• [WHAT THE TASK REQUIRES] From the data that follows, set down exactly the lines from the one with "Where should I" through the one with "You are a GUI", counting both. Pictures stay out.

• [Dataset entries]
──────────────────────────────

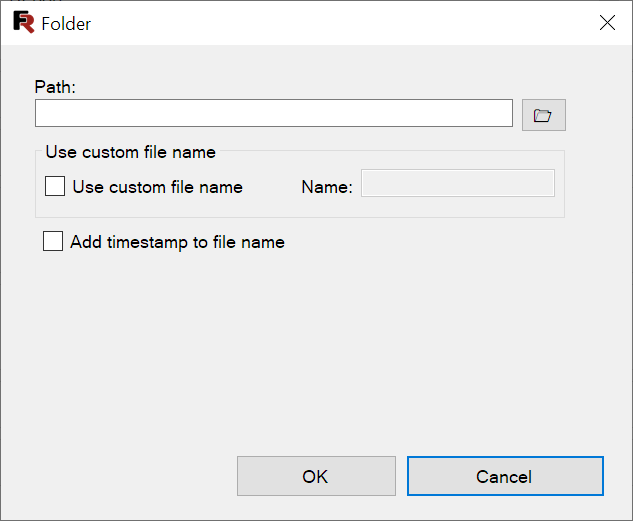Click the Name input field
This screenshot has width=633, height=521.
pos(458,183)
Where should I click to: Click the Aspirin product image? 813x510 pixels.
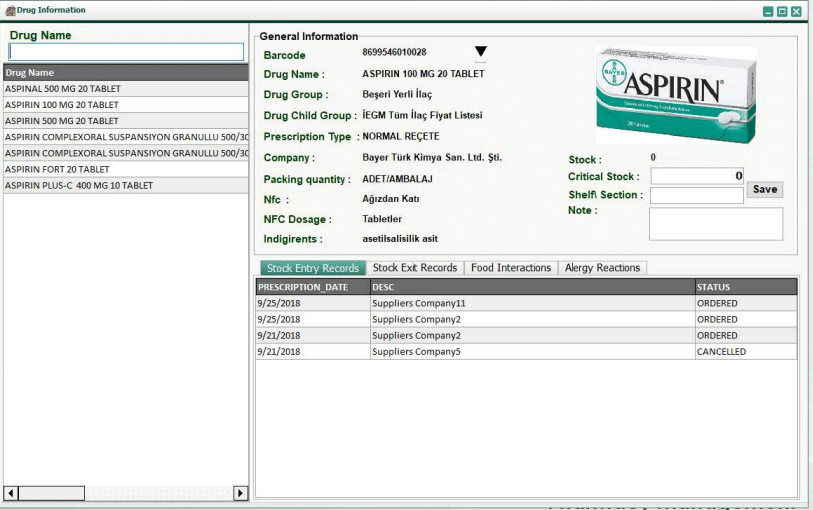click(x=676, y=95)
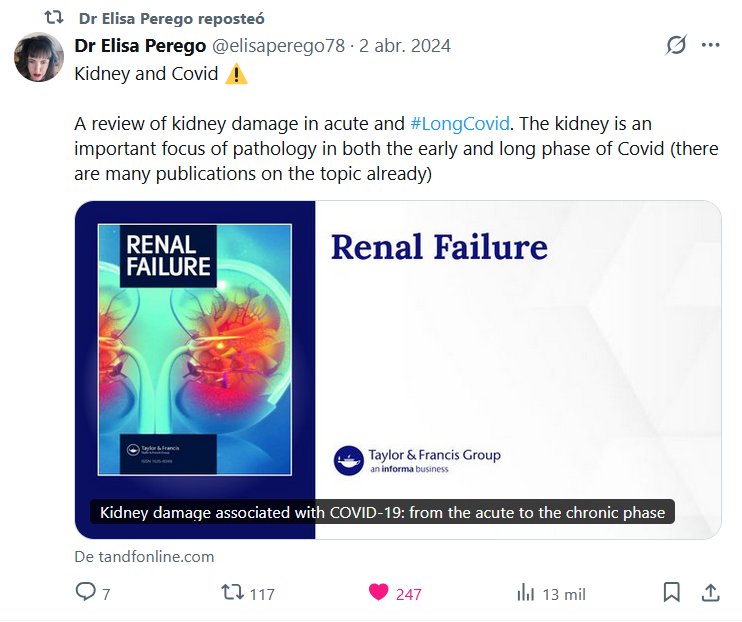The height and width of the screenshot is (622, 742).
Task: Open the post timestamp 2 abr. 2024
Action: click(405, 46)
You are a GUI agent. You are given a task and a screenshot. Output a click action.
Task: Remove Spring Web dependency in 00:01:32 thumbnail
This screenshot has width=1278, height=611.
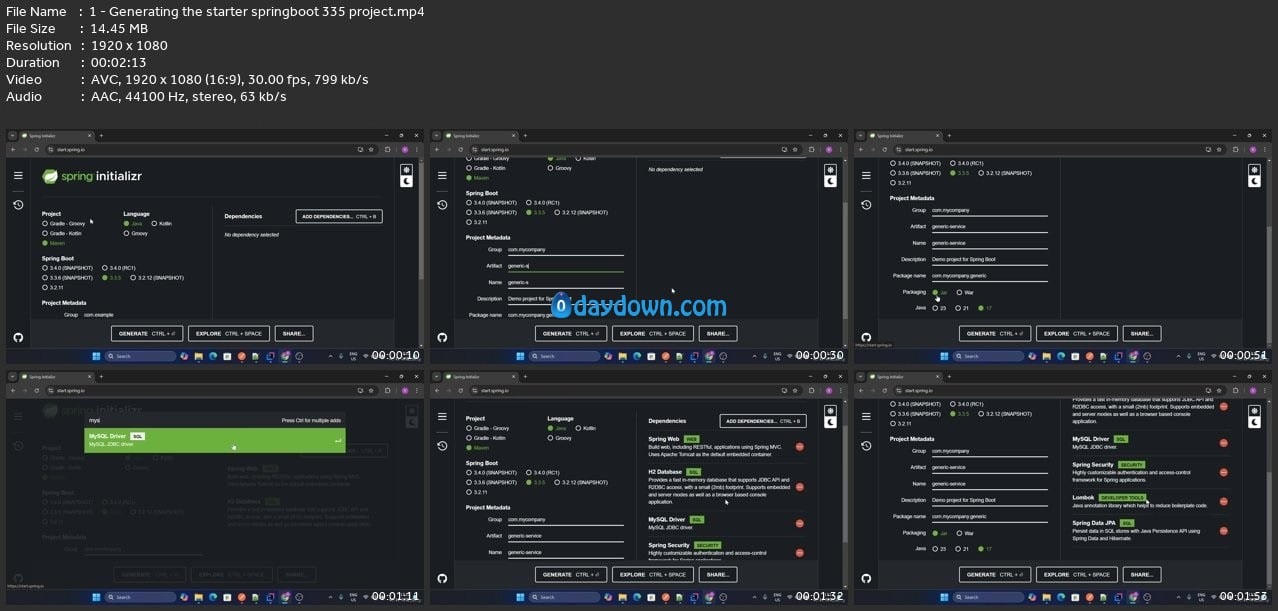[x=800, y=447]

──────────────────────────────

• [RESULT BELOW]
Where should I click to: Click the Aspirin product image? 813x510 pixels.
click(x=676, y=95)
The height and width of the screenshot is (622, 742).
Task: Open the post timestamp 2 abr. 2024
Action: click(405, 46)
You are a GUI agent. You are given a task and a screenshot. Output a click action.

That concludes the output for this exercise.